Kravchuk’s reference to the wartime mass killing came during a meeting with Simcha Dinitz, chairman of the Jewish Agency, and other officials of the agency, which plays a key role in immigration of Jews to Israel.

The Ukrainian president underlined his commitment to the right of Jews to leave his country and settle in Israel.

He recalled that back in 1985, as a responsible official in the region, he had permitted a Ukrainian Jewish poet to place a Hebrew inscription at the site of the Babi Yar massacre, for which he was rebuked by the Soviet authorities in Moscow.

Dinitz’s reply was carefully worded.

“It is possible to correct the historical error of silence,” he said. “But the massacre cannot be corrected.”

Dinitz dwelt on the importance of stressing that most of the victims were Jews.

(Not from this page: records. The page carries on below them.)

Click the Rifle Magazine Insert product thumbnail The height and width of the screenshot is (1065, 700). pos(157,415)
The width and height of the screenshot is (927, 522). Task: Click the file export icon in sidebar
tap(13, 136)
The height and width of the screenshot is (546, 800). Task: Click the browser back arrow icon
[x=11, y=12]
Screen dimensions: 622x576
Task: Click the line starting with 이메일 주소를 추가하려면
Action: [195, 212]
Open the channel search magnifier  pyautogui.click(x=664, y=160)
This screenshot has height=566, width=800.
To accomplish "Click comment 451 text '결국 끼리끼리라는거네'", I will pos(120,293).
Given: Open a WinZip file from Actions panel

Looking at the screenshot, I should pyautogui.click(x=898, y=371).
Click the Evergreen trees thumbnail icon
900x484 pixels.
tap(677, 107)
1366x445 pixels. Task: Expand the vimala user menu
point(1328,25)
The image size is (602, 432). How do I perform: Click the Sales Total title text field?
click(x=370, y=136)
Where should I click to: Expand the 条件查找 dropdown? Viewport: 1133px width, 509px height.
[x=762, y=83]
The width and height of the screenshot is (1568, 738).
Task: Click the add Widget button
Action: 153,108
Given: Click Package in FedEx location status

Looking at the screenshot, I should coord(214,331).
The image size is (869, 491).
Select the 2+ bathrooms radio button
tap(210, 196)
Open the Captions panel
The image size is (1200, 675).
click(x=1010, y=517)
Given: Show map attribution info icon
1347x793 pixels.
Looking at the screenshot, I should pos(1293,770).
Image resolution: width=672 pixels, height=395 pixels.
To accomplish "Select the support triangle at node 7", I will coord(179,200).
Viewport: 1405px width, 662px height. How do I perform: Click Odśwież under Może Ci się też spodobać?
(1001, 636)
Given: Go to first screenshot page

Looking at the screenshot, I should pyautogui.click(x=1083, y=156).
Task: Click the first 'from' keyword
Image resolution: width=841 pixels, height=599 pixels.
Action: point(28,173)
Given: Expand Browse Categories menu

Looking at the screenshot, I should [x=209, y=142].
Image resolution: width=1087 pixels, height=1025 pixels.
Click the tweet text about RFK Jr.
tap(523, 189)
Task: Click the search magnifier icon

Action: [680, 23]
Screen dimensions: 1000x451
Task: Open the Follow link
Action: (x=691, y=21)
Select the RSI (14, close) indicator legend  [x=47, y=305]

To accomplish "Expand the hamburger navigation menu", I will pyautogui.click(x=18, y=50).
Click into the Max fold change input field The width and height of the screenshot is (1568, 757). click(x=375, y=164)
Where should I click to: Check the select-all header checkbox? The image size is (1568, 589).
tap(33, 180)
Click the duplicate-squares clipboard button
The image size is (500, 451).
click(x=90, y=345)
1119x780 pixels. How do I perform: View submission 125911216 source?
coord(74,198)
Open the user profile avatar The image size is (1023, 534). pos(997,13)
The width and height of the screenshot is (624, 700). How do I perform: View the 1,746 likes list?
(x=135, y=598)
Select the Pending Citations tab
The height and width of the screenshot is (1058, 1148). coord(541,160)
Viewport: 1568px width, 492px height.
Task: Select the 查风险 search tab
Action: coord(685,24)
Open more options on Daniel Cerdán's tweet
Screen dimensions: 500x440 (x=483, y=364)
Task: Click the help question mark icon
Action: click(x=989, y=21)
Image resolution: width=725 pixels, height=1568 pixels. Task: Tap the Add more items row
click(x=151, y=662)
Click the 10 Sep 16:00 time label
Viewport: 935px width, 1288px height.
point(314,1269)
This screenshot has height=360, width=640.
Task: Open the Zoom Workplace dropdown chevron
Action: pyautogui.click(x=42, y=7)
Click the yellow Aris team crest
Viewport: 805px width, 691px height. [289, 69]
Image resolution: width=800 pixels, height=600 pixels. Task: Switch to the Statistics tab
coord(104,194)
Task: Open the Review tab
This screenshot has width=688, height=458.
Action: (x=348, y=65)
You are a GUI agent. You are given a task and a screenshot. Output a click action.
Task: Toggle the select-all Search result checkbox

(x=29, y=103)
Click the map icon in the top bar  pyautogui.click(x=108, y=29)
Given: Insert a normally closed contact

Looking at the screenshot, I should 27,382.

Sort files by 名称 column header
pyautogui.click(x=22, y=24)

He referred in this context to the worrying resurgence of racism and anti-Semitism in European countries at this time.


Regarding the aviation accord signed by Israel and Ukraine this week, Dinitz said he hoped the flights would carry not only immigrants but many Israelis whose families came from Ukraine, as did Dinitz’s own.

He said he spoke both for Israel and for the Jewish people in voicing his appreciation to Kravchuk for Ukraine’s cooperative attitude regarding Jewish aliyah, and thanked the president for the recent accreditation of five Jewish Agency offices in Ukraine.

In a speech to the Knesset earlier this week, Kravchuk referred to “dark pages” in the common history of the two peoples, and said “we must ensure that history does not repeat itself.”

He expressed similar sentiments after a moving visit to the Holocaust memorial at Yad Vashem, where seven Ukrainian peasants in his group were honored as Righteous Gentiles for saving Jewish lives during the Holocaust.

“We, citizens of free Ukraine, will do all in our power to ensure that such things never happen again,” Kravchuk wrote in the visitors’ book at Yad Vashem.

In comments to reporters in Tel Aviv before his departure Wednesday evening, Kravchuk said his visit to Israel had been “very successful” and represented “a new page” in relations between the two nations.

He said he would set up a special committee to review the cases of 12 Ukrainian Jews being denied exit visas on the grounds that they held secret or sensitive national information in the context of their work.